Upgrade of whole GitLab.com Runners fleet at once

Section titled “Upgrade of whole GitLab.com Runners fleet at once”

WARNING: NEVER DEPLOY THE WHOLE RUNNER FLEET AT ONCE, ONLY DEPLOY EITHER THE BLUE OR THE GREEN

If you want to upgrade all Runners of GitLab.com fleet at the same time, then you can use the following script, working inside of your local copy of chef-repo:

Terminal window
knife ssh -afqdn 'roles:runners-manager-private-blue OR roles:runners-manager-shared-gitlab-org-blue OR roles:runners-manager-shared-blue' -- 'sudo -i /root/runner_upgrade.sh stop_chef'
knife ssh -afqdn 'roles:runners-manager-private-blue OR roles:runners-manager-shared-gitlab-org-blue OR roles:runners-manager-shared-blue' -- systemctl is-active chef-client
git checkout master && git pull
git checkout -b update-runners-fleet
$EDITOR roles/runners-manager.json
git add roles/runners-manager.json && git commit -m "Change runners fleet configuration setting"
git push -u origin update-runners-fleet -o merge_request.create -o merge_request.label="deploy" -o merge_request.label="group::runner"
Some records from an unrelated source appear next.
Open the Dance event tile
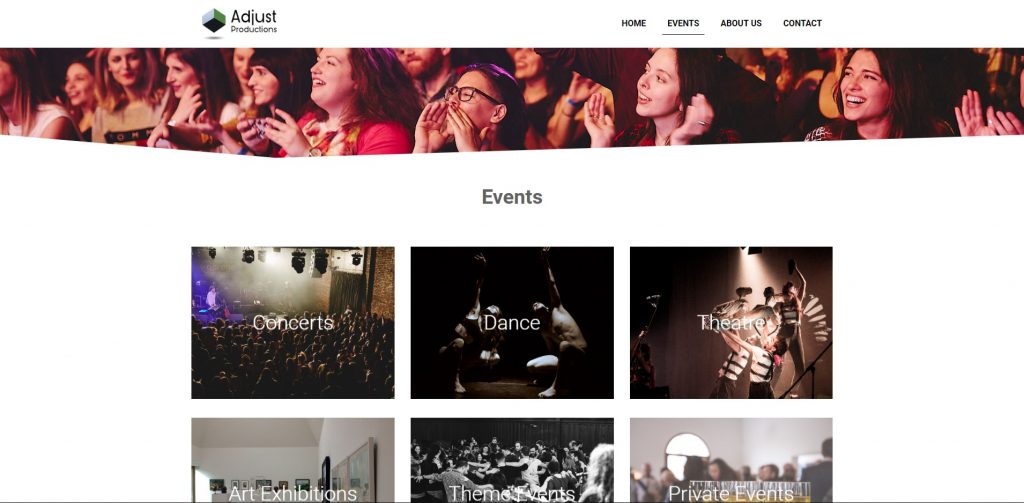This screenshot has height=503, width=1024. (x=512, y=323)
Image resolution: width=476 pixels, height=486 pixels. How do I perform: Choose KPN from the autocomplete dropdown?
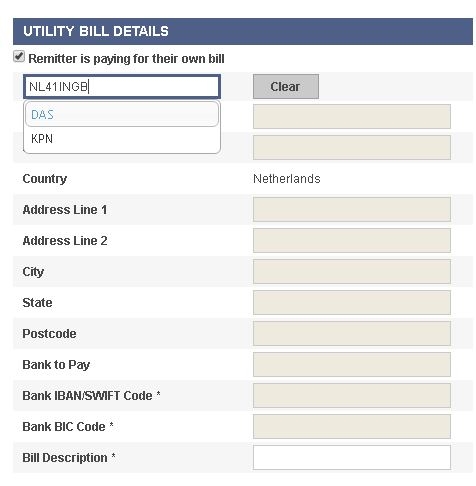point(122,139)
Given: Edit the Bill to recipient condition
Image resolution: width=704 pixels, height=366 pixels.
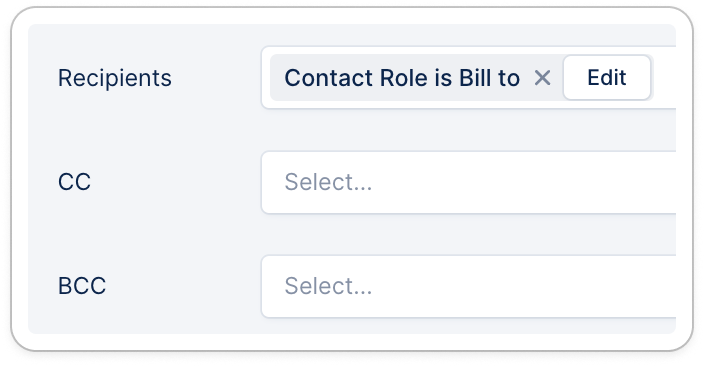Looking at the screenshot, I should tap(607, 78).
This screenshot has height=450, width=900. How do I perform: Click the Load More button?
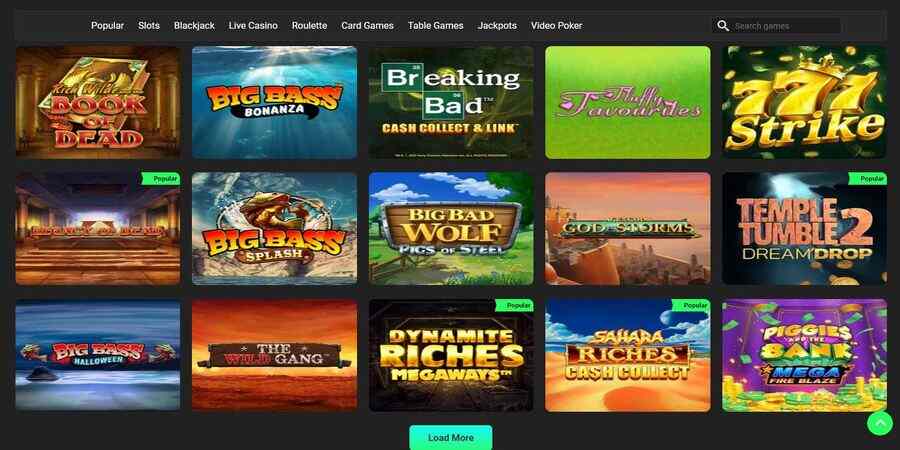(x=451, y=437)
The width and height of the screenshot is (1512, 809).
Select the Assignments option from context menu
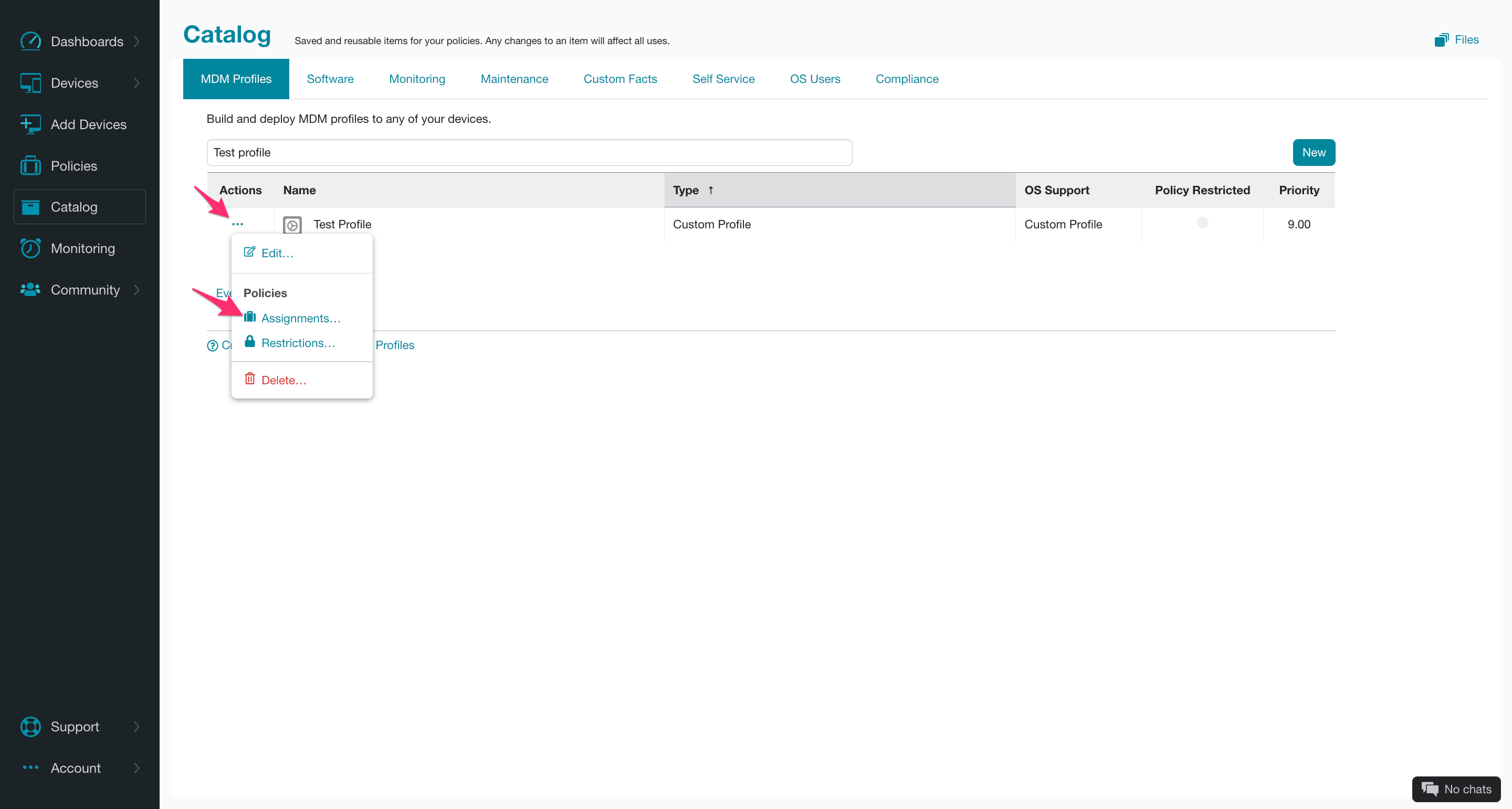click(x=300, y=318)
When the push will be finished - use the printed URL to open an MR. Double check if the changes are doing what it should be done for the deployment, and set ‘Merge when pipeline succeeds’. After the branch will be merged, open the pipeline FOR THE MERGE COMMIT (search at https://ops.gitlab.net/gitlab-cookbooks/chef-repo/pipelines/) and check in the apply_to_staging job, if the dry-run tries to upload only the role file updated above.

If yes - hit play on the apply_to_prod job and wait until the job on Chef Server will be updated.

You can continue after the changes are uploaded to Chef Server by the apply_to_prod job.

Terminal window
knife ssh -C1 -afqdn 'roles:runners-manager-shared-gitlab-org-blue' -- sudo /root/runner_upgrade.sh &
knife ssh -C1 -afqdn 'roles:runners-manager-private-blue' -- sudo /root/runner_upgrade.sh &
knife ssh -C1 -afqdn 'roles:runners-manager-shared-blue' -- sudo /root/runner_upgrade.sh &
time wait

NOTICE: Be aware, that graceful restart of whole CI Runners fleet may take up to several hours!

6-8 hours is the usual timing. Until we’ll finish our plan to use K8S to deploy Runner Managers anyone that needs to update/restart Runner on our CI fleet should expect, that the operation will be really long and that during this time the networking connection can’t be terminated.